You want a Scientific debate on Global Warming.
On what part.
That the earth is warming up, or that man is causing it, or that it is caused by large emissions of CO2 and that we can stop it with a cap and trade system that excluded the Worlds 1st and 4th largest polluter.
Because there is no conclusive proof that the earth is heating up past its highest point in history. This is based on the fact that most of the recorded world temperatures that are used in the NASA models are from after 1934 the warmest year in America. Canada didn't start measuring national temperatures until 1948 and now many of those same weatherstations are out of service.
http://www.msc-smc.ec.gc.ca/ccrm/bulletin/national_e.cfm
The national average temperature for the spring of 2009 was 0.4°C below normal, based on preliminary data, ranking it as the eighteenth coolest since nationwide records began in 1948.
There is no conclusive proof that a small raise in CO2 will affect global temperatures.
http://www.telegraph.co.uk/comment/columnists/christopherbooker/5804831/Climate-change-The-sun-and-the-oceans-do-not-lie.html
It will be impossible to cut CO2 emissions world wide if the developing nations are not involved.
1. One year plucked does not constitute a trend.
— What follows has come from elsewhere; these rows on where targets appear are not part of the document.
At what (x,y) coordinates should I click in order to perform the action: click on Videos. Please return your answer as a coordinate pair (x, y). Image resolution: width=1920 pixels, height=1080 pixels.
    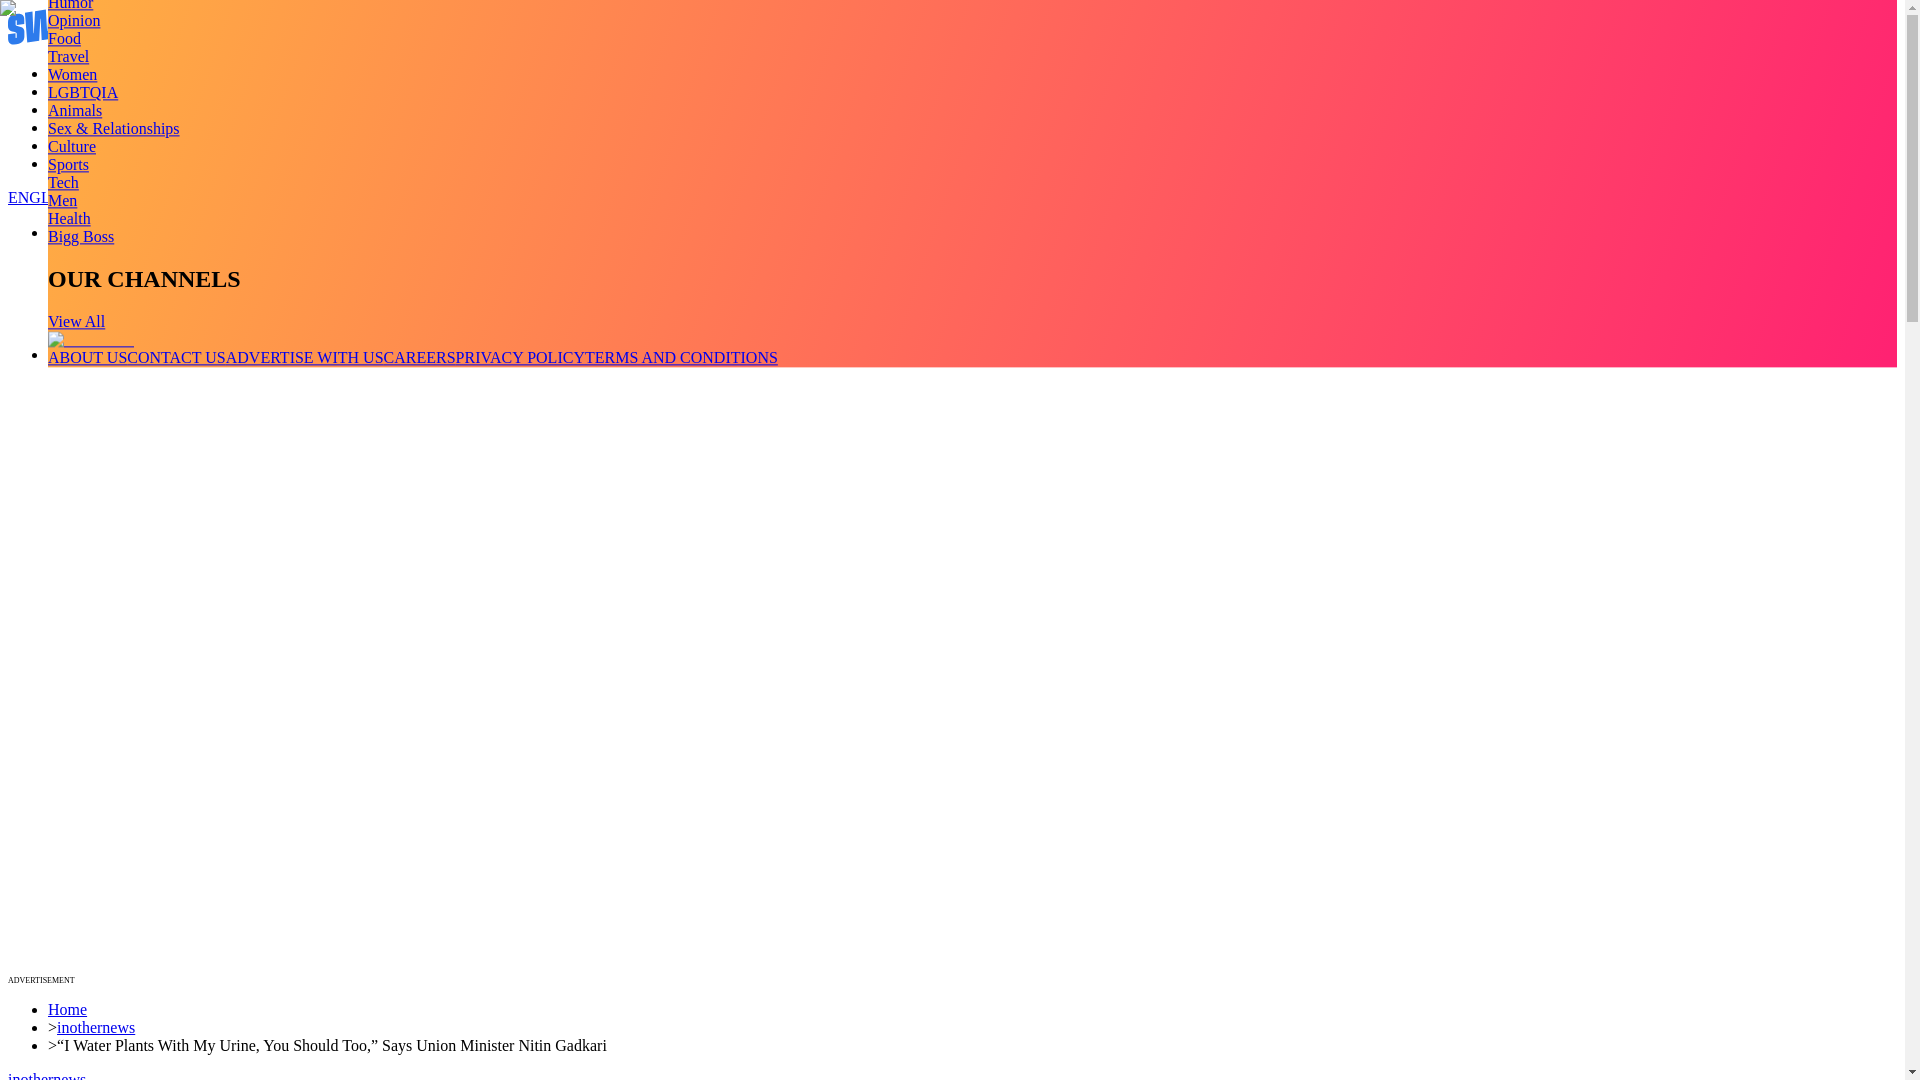
    Looking at the image, I should click on (70, 92).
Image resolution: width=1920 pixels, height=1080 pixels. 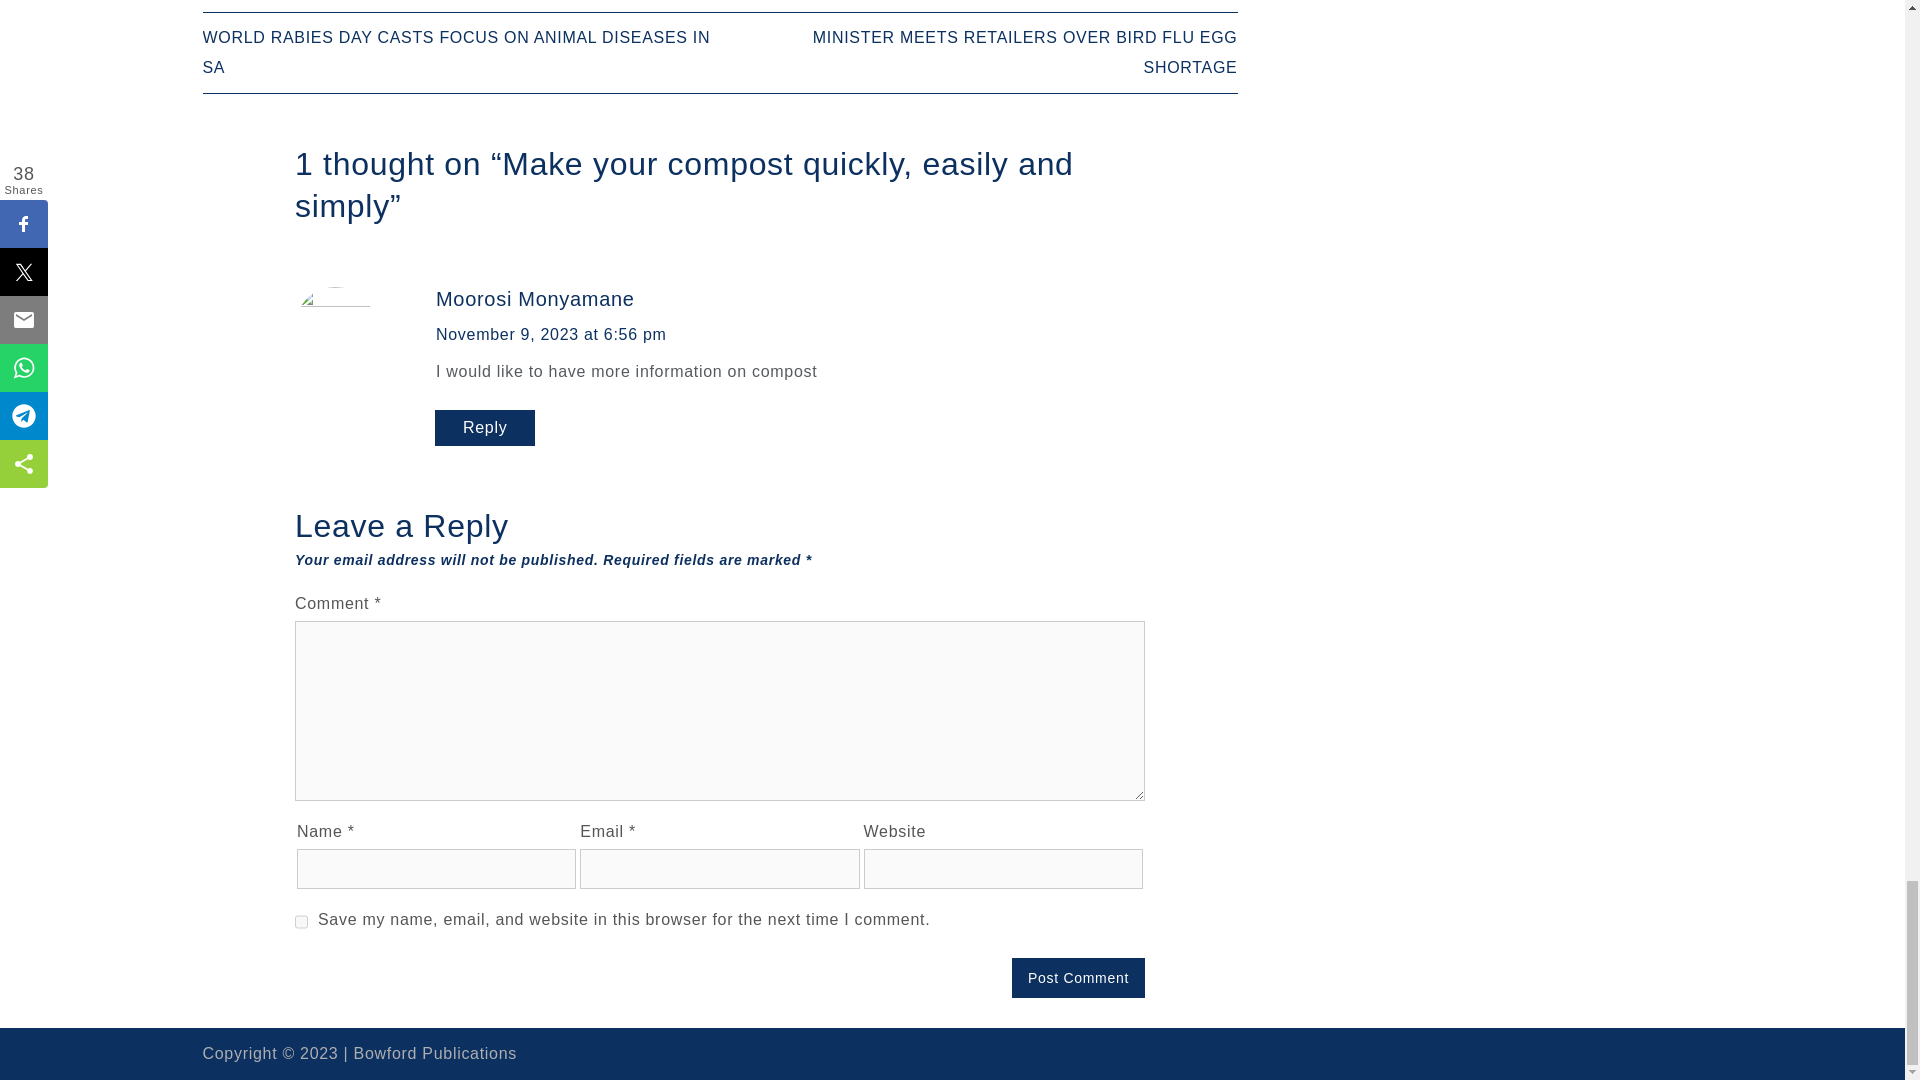 What do you see at coordinates (456, 52) in the screenshot?
I see `WORLD RABIES DAY CASTS FOCUS ON ANIMAL DISEASES IN SA` at bounding box center [456, 52].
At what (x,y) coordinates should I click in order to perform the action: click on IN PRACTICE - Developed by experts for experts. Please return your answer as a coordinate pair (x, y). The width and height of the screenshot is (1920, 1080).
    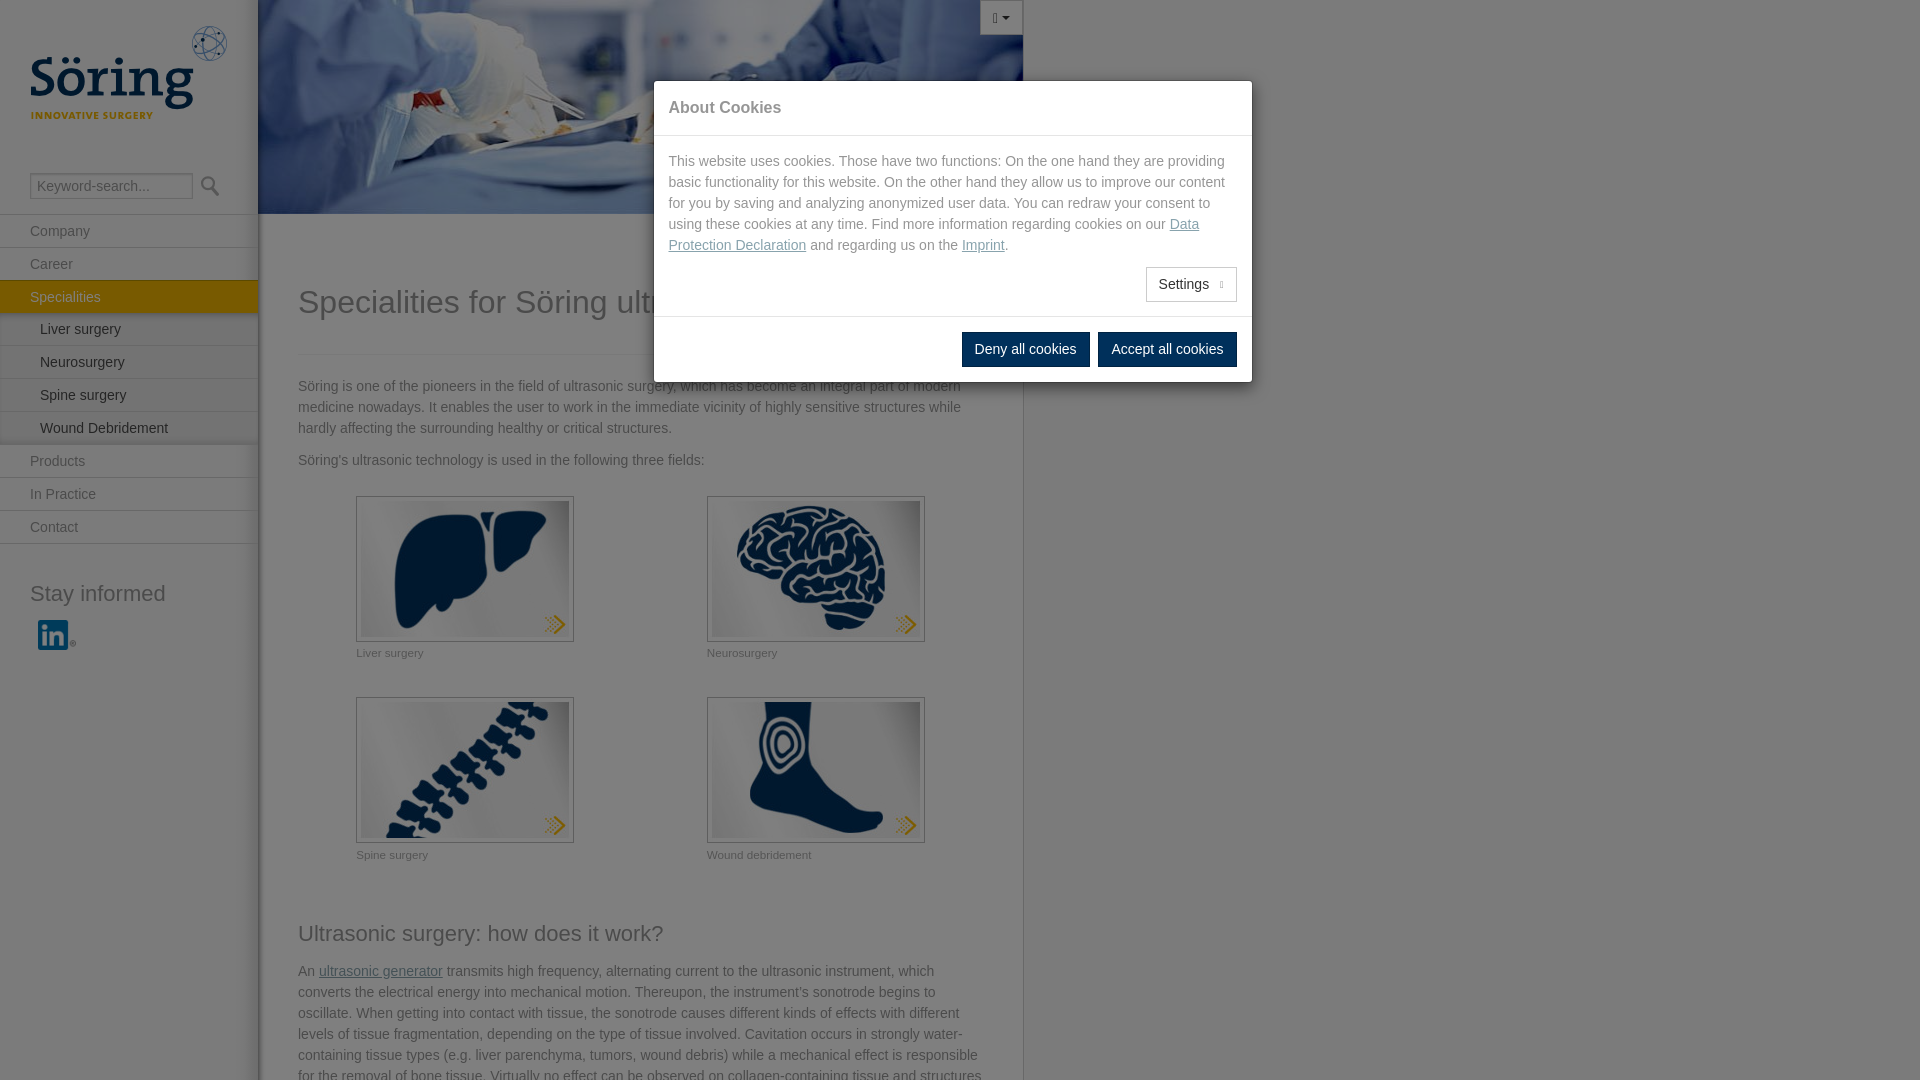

You can`t just measure one year and proclaim there is no trend. It does not make any sense whatsoever.
This argument represents a fundamental misunderstanding of the difference between weather and climate. Climate is generally defined as the weather conditions averaged over a long period, usually around 30 years. One can not discern a trend in climate change by looking at small numbers of years, much less a single one. On top of that, this fallacious objection is using global temperatures in a single month, not even an entire year! An even cursory look at the graph above reveals the very noisy nature of monthly temperatures, even when averaged over the entire globe. The particular Jan07 to Jan08 drop used for this argument is indeed large, but it is by no means the only place you could pick to draw a steep line, either up or down. Look at the huge leap up from month 219 to month 231 or the sudden drop from month 152 to month 164 (I am only using intervals of 12 months to avoid seasonal bias). This is very noisy data and those dramatic flucuations turned out to be just that: noise.
Discerning a trend from noisy data is one of the most basic processes in scientifc research, so even though this argument has a naive appeal to the majority of us with no statistical training, you can be sure that any scientifically trained individual trying to make a case for cooling out of this graph is not being intellectually honest. Please consider any source of this argument as very unreliable, either by being very uninformed about basic scientific processes, or very dishonest, hoping to tke advantage of less informed people.So what do we see when we step back and look at the whole picture?

(image taken from this page)
Clearly the last few years, far from erasing the entire warming of the 20th century, have remained far above the global baseline (1951-1990 average). We can also see that even in globally and seasonally averaged and smoothed data, there are still numerous peaks and troughs that are irrelevant to the long term trends. On this graph, the last 4 or 5 years do look as though the trend has paused and even reversed but this is actually a misleading artifact of how the graph was produced. If you look at the page on the Hadley site that describes the smoothing method used, you will see that it is actually too soon to know what the real 2007 trend direction is. The smoothing they use requires 10 years of data on either side of the year in question. So though the trend today may in fact be down, we will not know this for sure until ten years from now. Hadley centre made the decision to continue the line until 2007 to avoid the appearance of incomplete data despite the fact that the last 10 years are less and less meaningful.
There is no convincing reason to think that the well established and attributed long term trend has reversed nor that it is likely to for many years to come, even if effective global actions were taken today to stop emissions of greenhouse enhancing gases like CO2 and CH4 (methane). Short term influences like La Nina and volcanic interruptions may cause dips and slow downs but the elevated levels of greenhouse gases already in the air will eventually overwelm the long term.
And before you let anyone argue that the uncertainty about today I just described just means we need to wait ten more years, please recall that we have done that and more already. 20 years ago James Hansen was telling the US senate that warming was real, significant and anthropogenic (human caused) and the projections he provided have been largely borne out by what has been observed. The skeptics have already made us wait, and the three IPCC assessments that came out in the meantime have been more and more emphatic in their conclusions. The wait is over, the trend is clear and the casue is well understood.
It is a telling and egregious double standard for those voices that for the past twenty years have told us to wait and see are now claiming the trend is over based on such a small blip in the mountain of data.